Gordon Hessler - Partie 2

Début des années 70 : les producteurs s'en mêlent


COMME je le précisais dans la page précédente, entre parenthèses, il semblerait que dans la plupart des interviews et pseudo-filmographies que l'on peut trouver sur Hessler, 4 films lui sont attribués pour les années 1969/1970. Entre "Scream and Scream Again" et "Cry of the Banshee" on lui attribue souvent la réalisation de "The Last Shot You Hear". Ce rarissime film serait un thriller tourné en noir et blanc, dont on ne sait pas grand chose. Ses deux films suivants "Cry of the Banshee" et "Murder in the rue Morgue", moins originaux, n'en sont pas moins de grande qualité, Hessler refusant de considérer le film fantastique comme un produit d'exploitation, mais comme une oeuvre à part entière. Mais les producteurs d'A.I.P. ne voyant dans la production de films d'épouvante que le rapport coût/recette ne laissèrent plus à Hessler la même liberté que pour les films précédent (au moins pour "Scream and Scream Again").



Cry of the Banshee, photo

...l'histoire de
la druidesse Oona...

Pourtant la troisième collaboration Hessler/Wicking/Price pour "Cry of the Banshee" semblait prometteuse, le film raconte l'histoire de la druidesse Oona (Elisabeth Bergner) qui envoie un démon loup-garou (en fait, un charmant jeune homme) terroriser et tuer la famille de Lord Whitman (Vincent Price). Plutôt que de laisser les deux compères modifier le script à leur guise, A.I.P leur demanda ne ne toucher à aucune ligne, Hessler fera de son mieux avec un script qu'il considérait comme bateau. Le film est intéressant sans plus, le montage et la narration beaucoup trop sages ne ressemblent pas à du Hessler, on peut raisonnablement penser (ce qu'il confirme à demi mot dans ses interviews) que l'A.I.P a usé du final cut. Par ailleurs, Hessler attribuait à Les Baxter (auteur de la musique) une grande importance dans le résultat final, mais quand le film sorti, il fut amputé de la plus grande partie de cette partition, Hessler admet que le résultat est loin d'être à la hauteur de ses espérances. On notera, parmis les petites anecdotes qui régalent généralement le cinévore que je suis, l'absence au générique d'un personnage qui joue pourtant un petit rôle dans le film, plus que ça d'ailleurs, puisque il est généralement admis qu'il en a aussi conçu le générique, dommage pour la promo du film qu'il ne soit pas crédité puisqu'il s'agit, ni plus ni moins, du seul Monty Python américain Terry Gilliam.

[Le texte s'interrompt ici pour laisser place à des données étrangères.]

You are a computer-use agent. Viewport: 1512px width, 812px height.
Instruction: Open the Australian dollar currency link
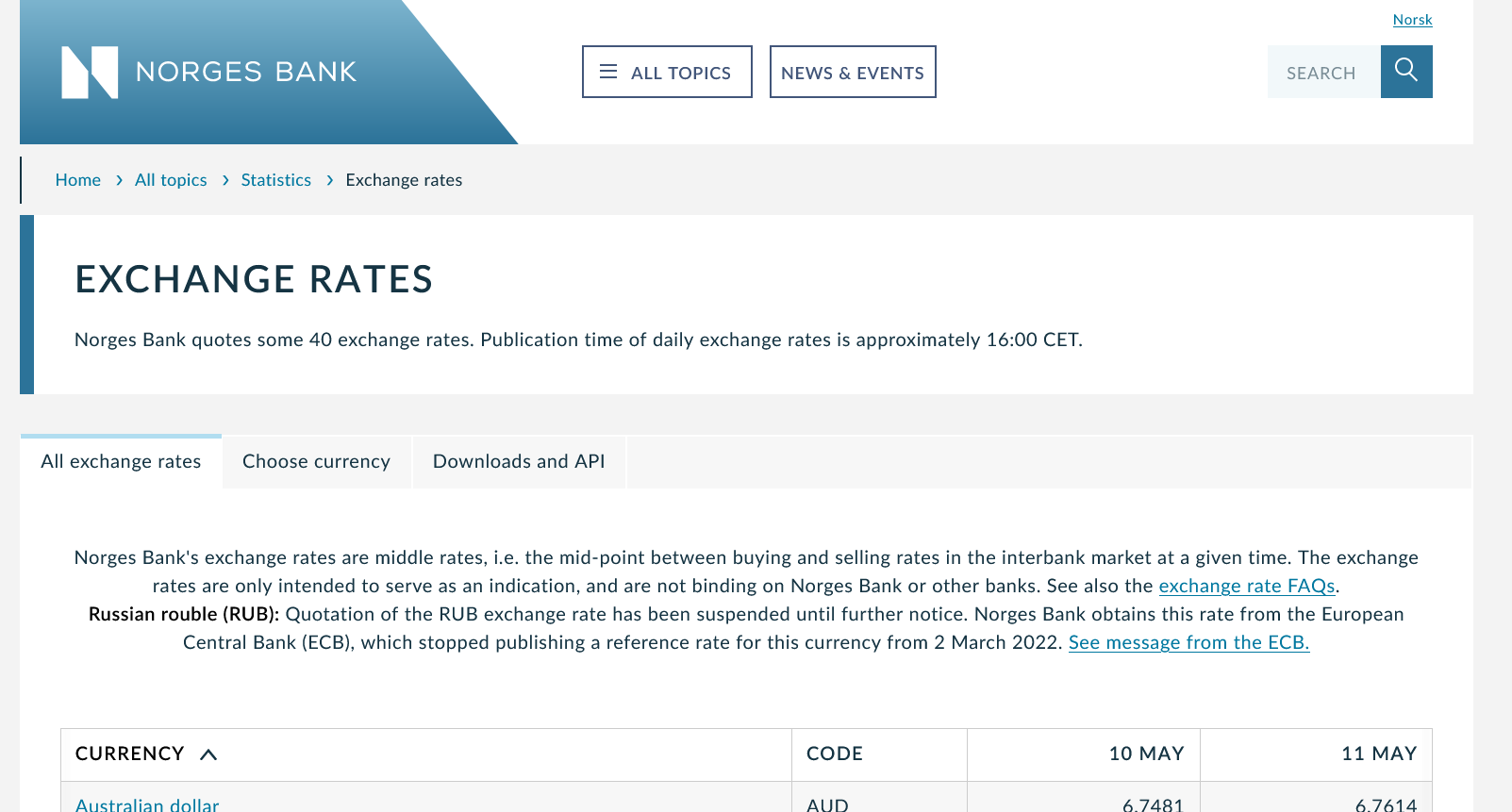click(x=147, y=804)
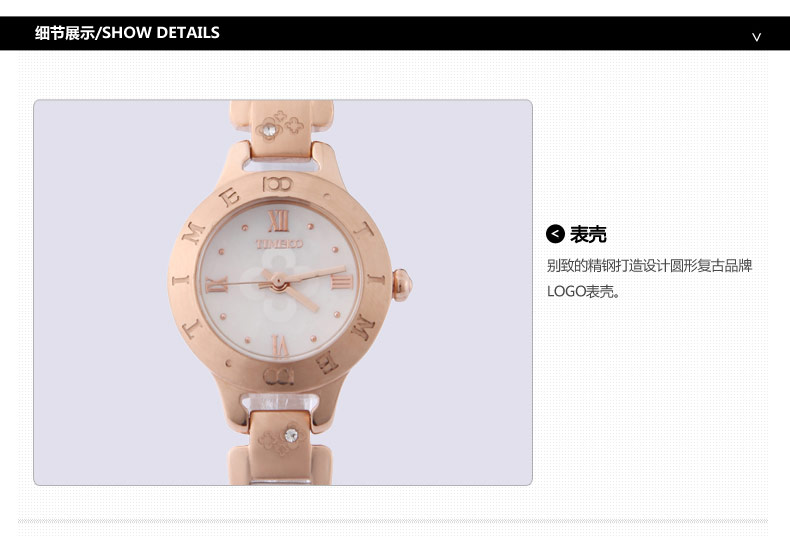Image resolution: width=790 pixels, height=537 pixels.
Task: Select the description text starting 别致的精钢
Action: pyautogui.click(x=649, y=265)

Déjà la fin de "l'âge d'or" d'Hessler


Pour "Murder in the Rue Morgue", tourné en 1970/1971, la main mise d'A.I.P fut encore plut lourde. C'est le quatrième film à traiter cette histoire (après les versions de 1914, 1932 par Robert Florey avec Bela Lugosi, et "Phantom of the Rue Morgue" de 1954), Jason Robards remplace Vincent Price, mais Wickings reste fidèle au poste. Hessler propose une première version au montage éclaté, utilisant de nombreuses séquences de flash-back, de nombreuses scènes de rêve. Le rythme, d'après ceux qui ont pu voir cette première version, était échevelé, loin des autres adaptations de Poe, et de Rue Morgue en particulier. Trop original pour le circuit d'exploitation de ce genre de film, le montage fut entièrement refait par les producteurs, le résultat et amusant (façon de parler) puisqu'on ne comprends plus rien à l'histoire. Croyant simplifier le film, Louis M. Heyward l'a rendu complètement opaque, et assez inintéressant. Le film a été tourné en Espagne et c'est Herbert Lom (ancien fantôme de l'opéra chez Terence Fisher) qui reprend le rôle du méchant, Adolfo Celli incarnant l'inspecteur Vidocq.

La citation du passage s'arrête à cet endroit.